Chris Hoene, director of policy and research at the National League of Cities, said Friday that revenue is down 4.3% from last year in American cities. He said cities are in what looks like the first wave of a three- to four-year financial decline. He said revenue from property, income and sales taxes are all down at the same time for the first time in a survey taken since 1985, and widespread cuts in services are likely.
"What we're seeing happening right now in the economy is going to be playing itself out for the next several years," Hoene said.
The three mayors proposed providing loans to help cities pay pension costs. They also want $50 billion in loans for investment in infrastructure, and additional one-year loans to cities unable to borrow cash because of the tight credit markets.
Nutter said he met with Phillip Swagel, Treasury's assistant secretary for economic policy. He said Swagel "completely understood that we have major problems, in big and small and medium-size cities all across America and they want to be helpful. It's just a matter of figuring out what's the best way to do it and what works best."
Asked about the request, a Treasury spokeswoman referred to Paulson's statement Wednesday that assistance to local and state governments wasn't the purpose of the bailout funding.
"The focus ... is to stabilize financial institutions and strengthen the financial system, promote lending and so on," Paulson said then.
The Philadelphia pension system lost more than $650 million in the first nine months of the year. Last week, Nutter announced Philadelphia would be laying off city employees, cutting salaries, closing most of its swimming pools and shutting nearly a dozen library branches to cope with a $108 million shortfall this year caused by lower business and real estate tax revenue.
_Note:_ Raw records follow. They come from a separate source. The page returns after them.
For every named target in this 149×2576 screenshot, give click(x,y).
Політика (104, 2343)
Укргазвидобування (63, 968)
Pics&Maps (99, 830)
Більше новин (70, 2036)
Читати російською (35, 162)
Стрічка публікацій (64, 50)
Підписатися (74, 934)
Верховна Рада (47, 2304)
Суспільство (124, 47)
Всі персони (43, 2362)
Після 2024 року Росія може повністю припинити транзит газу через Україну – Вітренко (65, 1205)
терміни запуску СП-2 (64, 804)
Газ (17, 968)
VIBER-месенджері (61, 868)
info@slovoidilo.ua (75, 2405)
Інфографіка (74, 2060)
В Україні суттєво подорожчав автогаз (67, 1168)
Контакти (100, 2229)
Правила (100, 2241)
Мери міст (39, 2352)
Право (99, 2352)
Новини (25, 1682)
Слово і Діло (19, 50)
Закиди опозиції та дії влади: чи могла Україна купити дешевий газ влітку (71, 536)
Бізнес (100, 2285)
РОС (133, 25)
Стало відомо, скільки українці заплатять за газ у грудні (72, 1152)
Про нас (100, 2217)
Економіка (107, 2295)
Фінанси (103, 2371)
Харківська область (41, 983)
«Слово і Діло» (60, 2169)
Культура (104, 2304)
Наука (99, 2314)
The deficit could grow to a total of $1 billion over five years.
Phoenix's budget deficit is at least $200 million and could reach $250 million by June if tax revenues keep sliding. The figure represents up to 22% of the city's $1.2 billion general fund, which pays for most city services.
Franklin said this week that city employees in Atlanta will have their hours and pay cut by 10% each week. The cuts are being made to help the city weather an expected budget shortfall of $50 million to $60 million.